===== DATA SHOWN =====

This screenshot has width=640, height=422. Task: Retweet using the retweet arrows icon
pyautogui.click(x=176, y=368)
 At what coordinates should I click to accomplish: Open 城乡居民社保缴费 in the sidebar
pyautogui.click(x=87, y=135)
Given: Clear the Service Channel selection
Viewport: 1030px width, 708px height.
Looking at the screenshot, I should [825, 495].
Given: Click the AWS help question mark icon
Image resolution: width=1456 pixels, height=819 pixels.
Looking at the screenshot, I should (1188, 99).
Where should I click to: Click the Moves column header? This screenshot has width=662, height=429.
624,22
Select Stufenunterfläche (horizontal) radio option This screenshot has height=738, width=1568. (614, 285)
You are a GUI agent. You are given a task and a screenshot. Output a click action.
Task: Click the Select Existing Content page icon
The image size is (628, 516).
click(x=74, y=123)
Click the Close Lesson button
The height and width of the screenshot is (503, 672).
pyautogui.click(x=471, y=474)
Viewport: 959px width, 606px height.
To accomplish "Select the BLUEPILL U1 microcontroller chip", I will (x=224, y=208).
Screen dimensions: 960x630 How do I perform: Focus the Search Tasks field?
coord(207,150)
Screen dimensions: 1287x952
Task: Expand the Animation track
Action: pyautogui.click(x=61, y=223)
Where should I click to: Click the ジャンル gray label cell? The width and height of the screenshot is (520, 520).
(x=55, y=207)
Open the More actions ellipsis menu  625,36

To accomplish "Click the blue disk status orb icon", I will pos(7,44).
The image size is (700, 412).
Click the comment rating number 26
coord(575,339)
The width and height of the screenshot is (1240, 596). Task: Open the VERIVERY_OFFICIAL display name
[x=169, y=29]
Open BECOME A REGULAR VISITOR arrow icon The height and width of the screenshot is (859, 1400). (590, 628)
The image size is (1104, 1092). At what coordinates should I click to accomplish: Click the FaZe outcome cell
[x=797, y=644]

=====

Can you copy out, word for word, the rows from the very first one up to and including the line with "Action: pyautogui.click(x=61, y=223)"?

This screenshot has width=640, height=422. Task: Retweet using the retweet arrows icon
pyautogui.click(x=176, y=368)
 At what coordinates should I click to accomplish: Open 城乡居民社保缴费 in the sidebar
pyautogui.click(x=87, y=135)
Given: Clear the Service Channel selection
Viewport: 1030px width, 708px height.
Looking at the screenshot, I should [825, 495].
Given: Click the AWS help question mark icon
Image resolution: width=1456 pixels, height=819 pixels.
Looking at the screenshot, I should (1188, 99).
Where should I click to: Click the Moves column header? This screenshot has width=662, height=429.
624,22
Select Stufenunterfläche (horizontal) radio option This screenshot has height=738, width=1568. (614, 285)
You are a GUI agent. You are given a task and a screenshot. Output a click action.
Task: Click the Select Existing Content page icon
The image size is (628, 516).
click(x=74, y=123)
Click the Close Lesson button
The height and width of the screenshot is (503, 672).
pyautogui.click(x=471, y=474)
Viewport: 959px width, 606px height.
To accomplish "Select the BLUEPILL U1 microcontroller chip", I will (x=224, y=208).
Screen dimensions: 960x630 How do I perform: Focus the Search Tasks field?
coord(207,150)
Screen dimensions: 1287x952
Task: Expand the Animation track
Action: pyautogui.click(x=61, y=223)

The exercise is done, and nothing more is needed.